We had an opportunity to speak with Susannah Lohr (’21) about her thesis story, ‘Shadows Become You.’ It sounds like it’s going to be an amazing experience. Enjoy the full story on August 6th at the ‘And Then…’ thesis exhibit at andthen.sva.edu
What is your thesis story titled, what is it about, and what medium did you decide on?
My thesis is called Shadows Become You. It’s about a traumatized, alienated young woman named Lily who works the late shift at a bar. She and her coworkers are all strix, they transform into owls and feed on humans at night. In this dangerous and crumbling urban hell, Lily and her two friends are the predators. When Lily begins to fall for someone she intends to consume as prey, she begins to feel the soul-crushing effects of the guilt about what she does at night with her friends. She can’t decide between her two lives, the power and freedom of the strix versus what’s left of her humanity, and so she literally splits in two. She must find and accept the darkest part of herself if she is ever to be whole again.

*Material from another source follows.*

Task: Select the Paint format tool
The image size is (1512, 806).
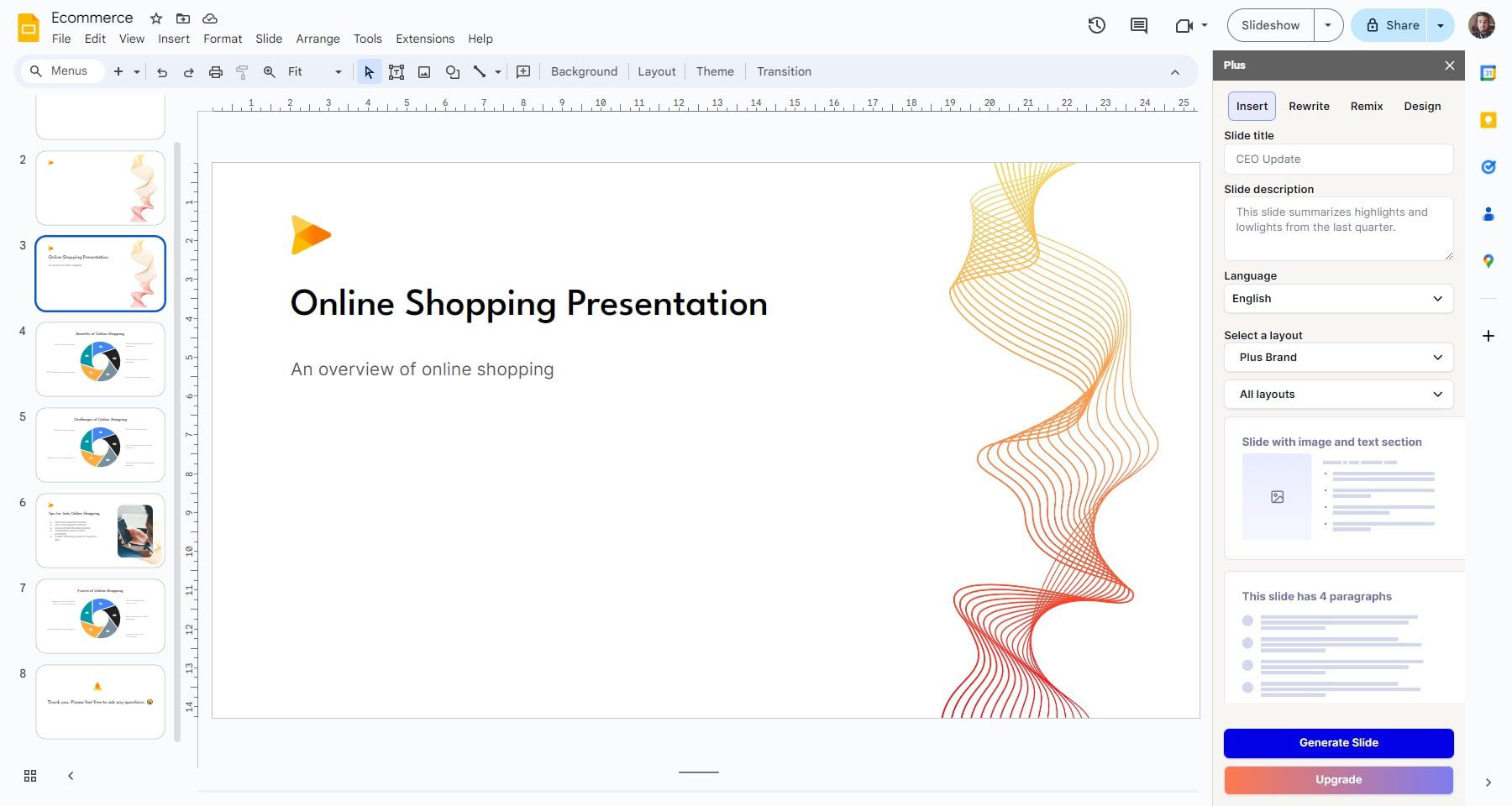Action: click(x=242, y=71)
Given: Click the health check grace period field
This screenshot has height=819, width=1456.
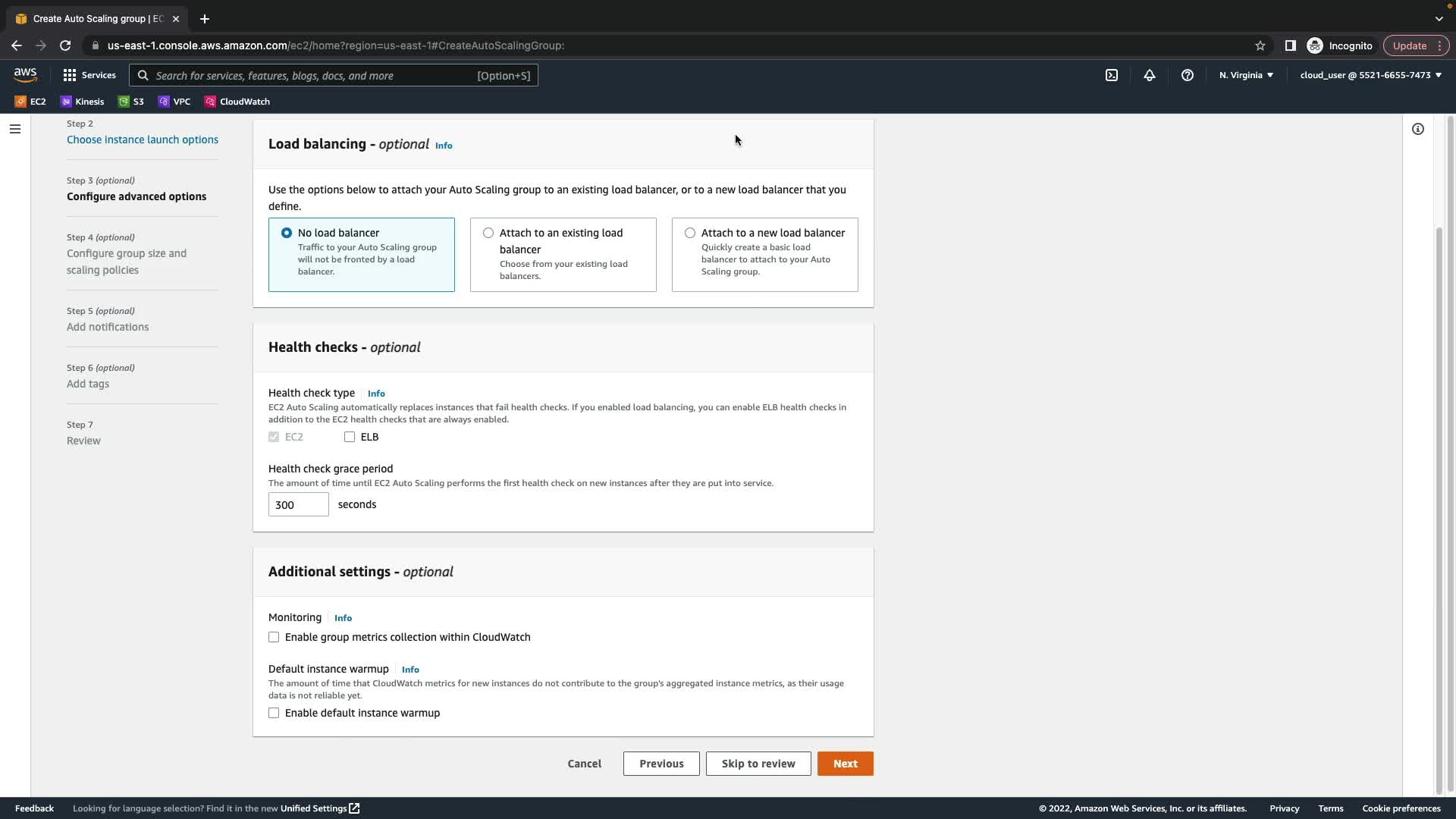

Tell us a little bit about the process of deciding on telling this story. Did you always want it to be told in this medium?
It’s very personal and therefore a little scary and intimidating to reveal. I did not originally plan to use the medium of powdered graphite but it became a new favorite over the course of this project.
What theme(s) do you want people to connect with?
Healing is possible. You have everything you need within you. Listening to your intuition, learning to trust yourself. Bringing light to the subconscious through dreams and memories for a greater understanding of the self.
After graduation, how would you like the thesis story to help your career?
I would love to explore the publishing world. Though my thesis is digital, each drawing is handmade on paper. I’d love the opportunity to create a print version of this story. I am looking for representation as well.
How did your mentor help you in the creation of the story?
My mentor, Nina Bunjevac, was essential to the creation of my story. One of the first things she told me when we began working together was that I should step away from my expectations about what the story should be. She told me to experiment with a variety of media and just let the ideas flow, no editing. From that process, some amazing things began to happen. She also really helped me to break down scenes into their individual images, analyze and critique each frame, and pull them all back together to work in sequence. She has an incredible eye for detail, visual storytelling, and terrific taste as well, so I was incredibly lucky to work with her one on one.